TASK DIRECTIONS
Report each line of the data that includes the word "computer".
INFORMATION SUPPLIED Block Start
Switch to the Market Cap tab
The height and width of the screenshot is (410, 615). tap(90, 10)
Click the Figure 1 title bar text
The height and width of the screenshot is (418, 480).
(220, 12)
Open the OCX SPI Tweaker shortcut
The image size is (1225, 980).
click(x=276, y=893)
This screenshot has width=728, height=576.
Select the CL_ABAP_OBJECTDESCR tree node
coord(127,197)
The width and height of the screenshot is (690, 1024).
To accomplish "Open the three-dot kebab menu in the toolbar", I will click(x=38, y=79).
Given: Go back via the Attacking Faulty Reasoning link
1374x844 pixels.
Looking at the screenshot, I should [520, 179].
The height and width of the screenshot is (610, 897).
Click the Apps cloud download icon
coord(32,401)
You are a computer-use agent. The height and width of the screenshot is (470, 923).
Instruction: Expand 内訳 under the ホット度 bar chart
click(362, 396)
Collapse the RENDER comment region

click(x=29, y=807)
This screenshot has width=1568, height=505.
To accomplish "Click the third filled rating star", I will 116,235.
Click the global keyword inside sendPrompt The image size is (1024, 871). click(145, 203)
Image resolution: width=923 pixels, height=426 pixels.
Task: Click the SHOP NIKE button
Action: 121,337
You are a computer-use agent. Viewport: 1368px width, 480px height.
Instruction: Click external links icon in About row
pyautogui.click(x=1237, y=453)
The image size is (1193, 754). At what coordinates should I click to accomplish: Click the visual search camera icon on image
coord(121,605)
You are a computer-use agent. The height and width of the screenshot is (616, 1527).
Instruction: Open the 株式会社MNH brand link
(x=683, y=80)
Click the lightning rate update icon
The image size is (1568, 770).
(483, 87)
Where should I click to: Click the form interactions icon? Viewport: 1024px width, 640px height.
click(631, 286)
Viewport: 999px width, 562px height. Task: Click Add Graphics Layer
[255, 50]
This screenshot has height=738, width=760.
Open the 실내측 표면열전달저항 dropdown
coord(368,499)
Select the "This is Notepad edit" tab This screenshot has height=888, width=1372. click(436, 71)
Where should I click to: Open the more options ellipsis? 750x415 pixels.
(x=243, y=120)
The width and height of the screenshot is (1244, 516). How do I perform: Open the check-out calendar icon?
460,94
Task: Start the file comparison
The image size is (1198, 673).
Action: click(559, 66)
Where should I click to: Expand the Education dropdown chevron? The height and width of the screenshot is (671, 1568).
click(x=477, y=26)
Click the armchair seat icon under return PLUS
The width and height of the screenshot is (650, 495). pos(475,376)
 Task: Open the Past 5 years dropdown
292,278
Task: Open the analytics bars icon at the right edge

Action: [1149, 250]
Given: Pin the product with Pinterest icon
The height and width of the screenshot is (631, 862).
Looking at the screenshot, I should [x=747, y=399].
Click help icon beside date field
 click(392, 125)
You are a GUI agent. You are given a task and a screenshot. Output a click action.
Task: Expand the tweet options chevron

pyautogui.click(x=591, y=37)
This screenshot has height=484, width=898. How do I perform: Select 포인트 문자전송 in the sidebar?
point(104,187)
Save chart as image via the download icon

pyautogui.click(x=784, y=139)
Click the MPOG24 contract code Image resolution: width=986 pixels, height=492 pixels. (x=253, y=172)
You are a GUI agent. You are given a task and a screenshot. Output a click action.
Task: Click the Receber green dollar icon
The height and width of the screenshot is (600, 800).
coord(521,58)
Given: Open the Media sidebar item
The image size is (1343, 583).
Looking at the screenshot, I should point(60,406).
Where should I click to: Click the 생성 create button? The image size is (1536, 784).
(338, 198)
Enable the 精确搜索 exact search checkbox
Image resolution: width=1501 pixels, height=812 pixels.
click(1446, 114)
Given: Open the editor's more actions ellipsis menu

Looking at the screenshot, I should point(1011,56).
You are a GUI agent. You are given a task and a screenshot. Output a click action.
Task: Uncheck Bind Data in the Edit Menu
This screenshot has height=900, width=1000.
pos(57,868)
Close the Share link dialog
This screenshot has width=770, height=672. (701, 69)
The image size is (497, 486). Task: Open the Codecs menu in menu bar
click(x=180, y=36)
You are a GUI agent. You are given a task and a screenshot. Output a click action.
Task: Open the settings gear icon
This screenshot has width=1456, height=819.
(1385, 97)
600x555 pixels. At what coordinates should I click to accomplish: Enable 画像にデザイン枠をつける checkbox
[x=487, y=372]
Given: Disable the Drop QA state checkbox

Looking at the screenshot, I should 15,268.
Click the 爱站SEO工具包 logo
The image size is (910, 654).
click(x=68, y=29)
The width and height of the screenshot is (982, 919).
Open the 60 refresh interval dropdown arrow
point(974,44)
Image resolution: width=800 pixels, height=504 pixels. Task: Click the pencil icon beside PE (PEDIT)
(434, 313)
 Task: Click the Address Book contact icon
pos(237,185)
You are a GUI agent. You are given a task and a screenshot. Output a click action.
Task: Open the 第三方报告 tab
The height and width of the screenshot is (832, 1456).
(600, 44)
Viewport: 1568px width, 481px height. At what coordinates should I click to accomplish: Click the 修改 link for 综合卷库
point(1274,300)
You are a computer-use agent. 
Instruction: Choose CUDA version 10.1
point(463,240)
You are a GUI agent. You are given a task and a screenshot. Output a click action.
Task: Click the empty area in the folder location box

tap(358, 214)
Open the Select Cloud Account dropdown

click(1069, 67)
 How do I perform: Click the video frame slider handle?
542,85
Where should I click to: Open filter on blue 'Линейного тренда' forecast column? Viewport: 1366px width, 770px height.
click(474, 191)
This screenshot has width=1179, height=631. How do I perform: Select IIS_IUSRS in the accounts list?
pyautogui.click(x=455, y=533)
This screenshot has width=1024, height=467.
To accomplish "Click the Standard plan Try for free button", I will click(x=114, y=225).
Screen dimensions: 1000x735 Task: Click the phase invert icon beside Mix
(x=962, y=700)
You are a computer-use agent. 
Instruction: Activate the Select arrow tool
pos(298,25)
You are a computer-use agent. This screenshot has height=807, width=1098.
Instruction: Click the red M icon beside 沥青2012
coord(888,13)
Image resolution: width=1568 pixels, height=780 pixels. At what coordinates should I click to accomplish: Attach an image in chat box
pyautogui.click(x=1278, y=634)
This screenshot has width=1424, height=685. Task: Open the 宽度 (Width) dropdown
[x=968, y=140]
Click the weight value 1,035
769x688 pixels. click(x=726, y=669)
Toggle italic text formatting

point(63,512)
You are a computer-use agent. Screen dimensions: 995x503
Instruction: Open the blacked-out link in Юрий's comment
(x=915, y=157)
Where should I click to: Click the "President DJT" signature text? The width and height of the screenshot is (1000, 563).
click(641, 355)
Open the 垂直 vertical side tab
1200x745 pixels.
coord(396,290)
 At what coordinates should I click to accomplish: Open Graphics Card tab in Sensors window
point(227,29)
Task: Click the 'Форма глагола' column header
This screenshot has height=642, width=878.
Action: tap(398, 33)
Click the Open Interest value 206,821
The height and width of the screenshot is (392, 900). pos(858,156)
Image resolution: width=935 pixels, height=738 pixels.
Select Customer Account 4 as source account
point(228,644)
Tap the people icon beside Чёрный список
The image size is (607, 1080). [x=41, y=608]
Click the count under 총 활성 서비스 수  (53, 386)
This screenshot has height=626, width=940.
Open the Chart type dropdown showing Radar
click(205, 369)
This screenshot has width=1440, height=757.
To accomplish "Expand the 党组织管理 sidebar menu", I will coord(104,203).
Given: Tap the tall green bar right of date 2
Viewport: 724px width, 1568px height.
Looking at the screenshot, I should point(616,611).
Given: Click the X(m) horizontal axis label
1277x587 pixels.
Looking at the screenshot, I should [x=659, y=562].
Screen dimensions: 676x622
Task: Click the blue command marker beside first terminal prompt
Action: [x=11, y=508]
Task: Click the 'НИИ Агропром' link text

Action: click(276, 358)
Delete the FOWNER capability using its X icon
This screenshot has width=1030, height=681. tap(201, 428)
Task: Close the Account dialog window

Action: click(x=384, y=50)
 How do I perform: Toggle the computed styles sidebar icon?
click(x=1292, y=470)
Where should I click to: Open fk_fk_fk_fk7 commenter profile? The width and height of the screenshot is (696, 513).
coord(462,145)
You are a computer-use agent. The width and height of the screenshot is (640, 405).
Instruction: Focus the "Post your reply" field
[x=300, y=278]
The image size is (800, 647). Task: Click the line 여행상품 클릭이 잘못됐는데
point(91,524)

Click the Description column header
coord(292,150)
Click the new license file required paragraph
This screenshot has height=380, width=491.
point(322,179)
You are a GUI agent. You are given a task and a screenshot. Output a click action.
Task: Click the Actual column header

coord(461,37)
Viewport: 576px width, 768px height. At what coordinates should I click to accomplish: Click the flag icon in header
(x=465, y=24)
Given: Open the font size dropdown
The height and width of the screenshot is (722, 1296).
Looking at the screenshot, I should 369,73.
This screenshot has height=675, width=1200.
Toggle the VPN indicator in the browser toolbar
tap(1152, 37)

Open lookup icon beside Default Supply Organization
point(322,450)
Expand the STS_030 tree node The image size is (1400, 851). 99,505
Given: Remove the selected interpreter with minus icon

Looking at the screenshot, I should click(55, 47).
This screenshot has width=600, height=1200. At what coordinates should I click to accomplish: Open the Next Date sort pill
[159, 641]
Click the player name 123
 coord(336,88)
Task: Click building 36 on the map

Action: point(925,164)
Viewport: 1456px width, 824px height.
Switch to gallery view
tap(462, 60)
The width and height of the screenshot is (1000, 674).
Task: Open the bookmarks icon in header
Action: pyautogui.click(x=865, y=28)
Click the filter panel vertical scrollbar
INFORMATION SUPPLIED Block End
ANSWER TO THIS TASK
You are a computer-use agent. The height and width of the screenshot is (470, 923).
You are a computer-use agent. Viewport: 1368px width, 480px height.
You are a computer-use agent. The height and width of the screenshot is (616, 1527).
You are a computer-use agent. 
You are a computer-use agent. 
You are a computer-use agent. This screenshot has height=807, width=1098.
You are a computer-use agent. Screen dimensions: 995x503
You are a computer-use agent. The width and height of the screenshot is (640, 405).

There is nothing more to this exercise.